Cornelis Ingatkan Ormas untuk Taat Aturan

KEADILAN – Anggota Komisi II DPR RI Fraksi PDI Perjuangan Daerah Pemilihan Kalimantan Barat 1 Drs. Cornelis, MH melaksanakan kunjungan kerja dalam masa reses anggota DPR RI masa persidangan III tahun sidang 2020-2021 ke daerah pemilihan Kalimantan Barat I.

Kunjungan kerja dalam masa reses masa persidangan III tahun sidang 2020-2021 ke dapilnya di pemilihan Kalimantan Barat I, Cornelis bertatap muka dengan seluruh Organisasi Masyarakat (Ormas) di wilayah Kabupaten Landak baru-baru ini.

Dalam pertemuan dengan sejumlah Ormas disana, Cornelis menyampaikan bahwa fungsi dari organisasi menghimpun masyarakat, jika organisasi itu membahayakan keselamatan NKRI dan masyarakat Indonesia, pemerintah dapat membubarkannya.

“Organisasi adalah tempat kita untuk belajar atau mendidik sebagai kader pemimpin kedepanya dan yang terpenting organisasi masyarakat dapat merobah pola pikir masyakat. Namun, jika organisasi itu membahayakan NKRI pemerintah dapat membubarkannya, maka dari itu berorganisasi haruslah teroganisir,” terang Cornelis.

Peraih suara ke dua terbanyak DPR RI dari seluruh Indonesia ini menyampikan dengan berorganisasi dapat belajar, bagaimana cara untuk memenej sebuah organisasi, tentu berdasarkan aturan yang ada. Dan aturan-aturan ini harus dilihat, sebagaimana aturan organisasi kemasyarakatan yang tertuang pada Undang-Undang Republik Indonesia Nomor 16 Tahun 2017 Tentang Penetapan Peraturan Pemerintah Pengganti Undang-Undang Nomor 2 Tahun 2017 Tentang Perubahan Atas Undang-Undang Nomor 17 Tahun 2013 Tentang Organisasi Kemasyarakatan Menjadi Undang-Undang.

”Dalam Perppu Nomor 2 Tahun 2017 tentang Perubahan atas Undang-Undang Nomor 17 tahun 2013 tentang Organisasi Kemasyarakatan ditegaskan, bahwa Organisasi Kemasyarakatan yang selanjutnya disebut Ormas adalah organisasi yang didirikan dan dibentuk oleh masyarakat secara sukarela berdasarkan kesamaan aspirasi, kehendak, kebutuhan, kepentingan, kegiatan, dan tujuan untuk berpartisipasi dalam pembangunan demi tercapainya tujuan Negara Kesaturan Republik Indonesia (NKRI) yang berdasarkan Pancasila dan Undang-Undang Dasar Negara Republik Indonesia Tahun 1945,” tukas Cornelis.
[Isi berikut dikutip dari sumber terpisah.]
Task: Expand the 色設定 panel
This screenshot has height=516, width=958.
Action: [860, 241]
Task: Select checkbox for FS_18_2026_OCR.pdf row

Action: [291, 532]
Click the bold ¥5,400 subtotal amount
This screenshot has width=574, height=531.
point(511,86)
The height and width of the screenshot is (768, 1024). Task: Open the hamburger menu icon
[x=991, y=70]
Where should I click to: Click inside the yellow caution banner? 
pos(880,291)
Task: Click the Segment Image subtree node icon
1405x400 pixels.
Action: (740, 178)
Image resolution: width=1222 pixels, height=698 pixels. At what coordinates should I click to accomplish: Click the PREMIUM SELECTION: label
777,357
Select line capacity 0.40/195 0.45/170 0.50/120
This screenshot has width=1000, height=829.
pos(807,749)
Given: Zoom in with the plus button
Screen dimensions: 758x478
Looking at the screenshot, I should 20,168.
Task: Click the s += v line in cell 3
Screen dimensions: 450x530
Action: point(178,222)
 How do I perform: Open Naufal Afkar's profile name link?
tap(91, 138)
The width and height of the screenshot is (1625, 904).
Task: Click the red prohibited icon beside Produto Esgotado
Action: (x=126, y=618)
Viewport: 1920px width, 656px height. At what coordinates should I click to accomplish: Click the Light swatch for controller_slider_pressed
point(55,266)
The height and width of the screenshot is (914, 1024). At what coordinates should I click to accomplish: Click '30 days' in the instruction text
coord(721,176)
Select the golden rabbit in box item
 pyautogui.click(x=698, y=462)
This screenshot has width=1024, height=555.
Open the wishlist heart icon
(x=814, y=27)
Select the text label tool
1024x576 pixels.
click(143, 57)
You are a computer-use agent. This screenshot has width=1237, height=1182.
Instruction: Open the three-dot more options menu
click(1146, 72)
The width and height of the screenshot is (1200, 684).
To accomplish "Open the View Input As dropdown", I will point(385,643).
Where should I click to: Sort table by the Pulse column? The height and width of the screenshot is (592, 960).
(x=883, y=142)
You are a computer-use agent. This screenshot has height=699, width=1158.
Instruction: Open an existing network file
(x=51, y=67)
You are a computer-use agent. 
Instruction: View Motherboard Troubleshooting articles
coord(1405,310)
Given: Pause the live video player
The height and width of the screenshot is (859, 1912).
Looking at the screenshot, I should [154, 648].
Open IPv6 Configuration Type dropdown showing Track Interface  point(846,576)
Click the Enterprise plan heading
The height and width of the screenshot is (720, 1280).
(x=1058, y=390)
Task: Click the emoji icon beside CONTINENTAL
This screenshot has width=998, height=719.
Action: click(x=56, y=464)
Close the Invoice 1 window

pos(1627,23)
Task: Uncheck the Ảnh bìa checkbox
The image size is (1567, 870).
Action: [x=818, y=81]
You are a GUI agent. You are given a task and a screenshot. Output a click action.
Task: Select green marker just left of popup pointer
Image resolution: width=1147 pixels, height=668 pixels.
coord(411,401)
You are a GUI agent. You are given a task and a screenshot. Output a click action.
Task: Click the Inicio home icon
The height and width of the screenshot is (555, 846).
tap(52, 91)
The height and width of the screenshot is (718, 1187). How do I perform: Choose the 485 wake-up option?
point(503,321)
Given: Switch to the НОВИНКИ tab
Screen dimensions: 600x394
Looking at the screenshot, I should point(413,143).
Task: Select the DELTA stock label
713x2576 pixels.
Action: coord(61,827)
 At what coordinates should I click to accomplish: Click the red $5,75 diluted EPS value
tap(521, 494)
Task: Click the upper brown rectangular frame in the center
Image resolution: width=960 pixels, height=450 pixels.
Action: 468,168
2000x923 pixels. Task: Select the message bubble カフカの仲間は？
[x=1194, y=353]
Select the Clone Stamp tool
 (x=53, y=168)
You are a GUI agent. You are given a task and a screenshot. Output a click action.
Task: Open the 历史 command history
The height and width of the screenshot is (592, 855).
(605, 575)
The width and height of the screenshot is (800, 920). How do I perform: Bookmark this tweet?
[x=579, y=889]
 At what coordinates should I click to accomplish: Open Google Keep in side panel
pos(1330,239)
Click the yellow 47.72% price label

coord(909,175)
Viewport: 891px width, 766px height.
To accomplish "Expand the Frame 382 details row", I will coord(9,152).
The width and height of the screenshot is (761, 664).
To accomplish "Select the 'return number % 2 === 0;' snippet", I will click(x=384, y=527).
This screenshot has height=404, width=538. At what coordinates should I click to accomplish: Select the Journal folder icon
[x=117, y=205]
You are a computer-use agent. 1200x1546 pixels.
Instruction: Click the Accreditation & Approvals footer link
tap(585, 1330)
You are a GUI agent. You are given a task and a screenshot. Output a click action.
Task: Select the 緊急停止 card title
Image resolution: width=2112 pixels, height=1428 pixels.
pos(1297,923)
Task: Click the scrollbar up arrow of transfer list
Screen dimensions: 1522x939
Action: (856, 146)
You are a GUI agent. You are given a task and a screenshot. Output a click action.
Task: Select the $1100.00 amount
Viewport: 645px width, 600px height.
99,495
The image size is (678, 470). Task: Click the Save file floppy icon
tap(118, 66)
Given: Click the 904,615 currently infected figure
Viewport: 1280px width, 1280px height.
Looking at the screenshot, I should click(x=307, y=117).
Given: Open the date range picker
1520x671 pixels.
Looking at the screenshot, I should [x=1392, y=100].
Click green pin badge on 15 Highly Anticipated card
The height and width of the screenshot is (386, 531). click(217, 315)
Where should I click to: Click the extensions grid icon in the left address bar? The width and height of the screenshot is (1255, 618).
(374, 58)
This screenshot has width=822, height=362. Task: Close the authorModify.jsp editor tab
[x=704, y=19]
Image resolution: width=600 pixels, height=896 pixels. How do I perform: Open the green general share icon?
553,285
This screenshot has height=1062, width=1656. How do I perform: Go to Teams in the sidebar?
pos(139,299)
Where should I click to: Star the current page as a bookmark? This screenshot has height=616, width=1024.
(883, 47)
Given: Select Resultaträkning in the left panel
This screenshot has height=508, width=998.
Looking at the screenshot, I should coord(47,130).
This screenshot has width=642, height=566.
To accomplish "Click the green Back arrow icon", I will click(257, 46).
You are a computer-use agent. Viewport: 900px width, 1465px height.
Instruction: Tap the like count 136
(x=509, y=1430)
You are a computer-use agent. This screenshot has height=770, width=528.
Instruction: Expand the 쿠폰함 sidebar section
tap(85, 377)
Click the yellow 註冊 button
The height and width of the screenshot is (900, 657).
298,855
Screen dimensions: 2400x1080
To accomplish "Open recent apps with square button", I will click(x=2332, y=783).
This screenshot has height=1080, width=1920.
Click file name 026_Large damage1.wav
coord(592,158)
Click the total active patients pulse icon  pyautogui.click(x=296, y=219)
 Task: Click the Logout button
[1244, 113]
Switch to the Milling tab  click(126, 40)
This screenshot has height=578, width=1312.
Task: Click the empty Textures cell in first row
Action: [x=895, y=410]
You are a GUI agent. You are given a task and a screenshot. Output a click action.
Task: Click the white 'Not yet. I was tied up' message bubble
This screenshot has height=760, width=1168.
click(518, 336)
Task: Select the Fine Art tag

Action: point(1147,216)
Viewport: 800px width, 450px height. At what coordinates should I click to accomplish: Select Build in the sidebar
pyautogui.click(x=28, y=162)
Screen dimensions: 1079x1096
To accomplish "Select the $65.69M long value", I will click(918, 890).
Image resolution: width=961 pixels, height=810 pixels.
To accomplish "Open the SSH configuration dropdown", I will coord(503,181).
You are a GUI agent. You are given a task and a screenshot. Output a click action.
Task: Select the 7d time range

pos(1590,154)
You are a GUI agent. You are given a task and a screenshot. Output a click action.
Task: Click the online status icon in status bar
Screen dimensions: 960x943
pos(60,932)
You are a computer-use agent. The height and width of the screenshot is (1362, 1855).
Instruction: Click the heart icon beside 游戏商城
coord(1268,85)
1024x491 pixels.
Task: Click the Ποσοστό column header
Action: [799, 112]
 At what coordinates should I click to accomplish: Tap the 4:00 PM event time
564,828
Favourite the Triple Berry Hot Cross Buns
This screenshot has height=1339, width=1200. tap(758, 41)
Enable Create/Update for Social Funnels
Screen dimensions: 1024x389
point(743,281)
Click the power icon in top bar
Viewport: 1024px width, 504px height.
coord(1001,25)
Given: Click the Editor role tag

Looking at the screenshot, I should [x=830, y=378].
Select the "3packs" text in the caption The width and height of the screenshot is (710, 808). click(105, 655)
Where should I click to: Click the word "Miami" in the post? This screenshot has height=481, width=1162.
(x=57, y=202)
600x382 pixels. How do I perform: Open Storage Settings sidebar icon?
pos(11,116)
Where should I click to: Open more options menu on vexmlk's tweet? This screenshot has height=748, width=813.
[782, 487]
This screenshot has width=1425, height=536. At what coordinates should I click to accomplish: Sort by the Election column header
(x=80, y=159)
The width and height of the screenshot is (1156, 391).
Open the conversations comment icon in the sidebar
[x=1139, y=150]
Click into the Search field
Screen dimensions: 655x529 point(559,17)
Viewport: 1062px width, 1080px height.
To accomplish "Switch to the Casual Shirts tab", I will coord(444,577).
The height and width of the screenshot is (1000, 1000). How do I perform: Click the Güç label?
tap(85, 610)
Tidak lupa Presiden Majelis Adat Dayak Nasional (MADN) ini mengingatkan para pemimpin Ormas yang ada di Kabupaten Landak dan Kalimantan Barat harus mampu melakukan upaya negoisasi, musyawarah dan prosedural dalam setiap perseteruan ataupun konflik.

“Saya Mengingatkan Kepada para pemimpin Ormas harus mampu meloby, negoisasi, bermusyawarah dan prosedural. Selain itu, berjuang harus berdasarkan prosedur dan Undang-Undang yang ada, dan yang terpenting pemimpin organisasi harus mampu memanajemen organisasi yang dipimpinya dan mampu merubah pola pikir masyarakat untuk menjadi cerdas dan pintar,” tegas Cornelis.

Ia menjelaskan bahwa selama dirinya mengurus masyarakat selama 49 tahun, yang menjadi persoalan dasar itu adalah pola pikir masyarakat yang masih berpikir dengan pola yang lama.

“Pengalaman saya selama 49 tahun ini mengurus masyarakat, yang menjadi persoalan adalah pola pikir masyarakat itu sendiri,” terangnya.

Gubernur Kalbar 2008 – 2012 dan 2012 – 2018 ini menjelaskan bahwa masa lalu kita lebih susah untuk menjalani hidup dari pada sekarang yang serba bisa kita lakukan, tetapi sekarang ini, dalam menghadapi tantangan yang lebih berat, maka harus bersaing ketat, harus meningkatkan kemampuan, kepintaran dan kecerdasan sehingga berjuang dengan cerdas bukan dengan otot.

“Tetapi saat ini banyak yang melakukan tindakan dengan otot, seharusnya kita mampu meloby, negoisasi, bermusyawarah dan prosedural demi sesuatu yang lebih baik,” pungkas Cornelis.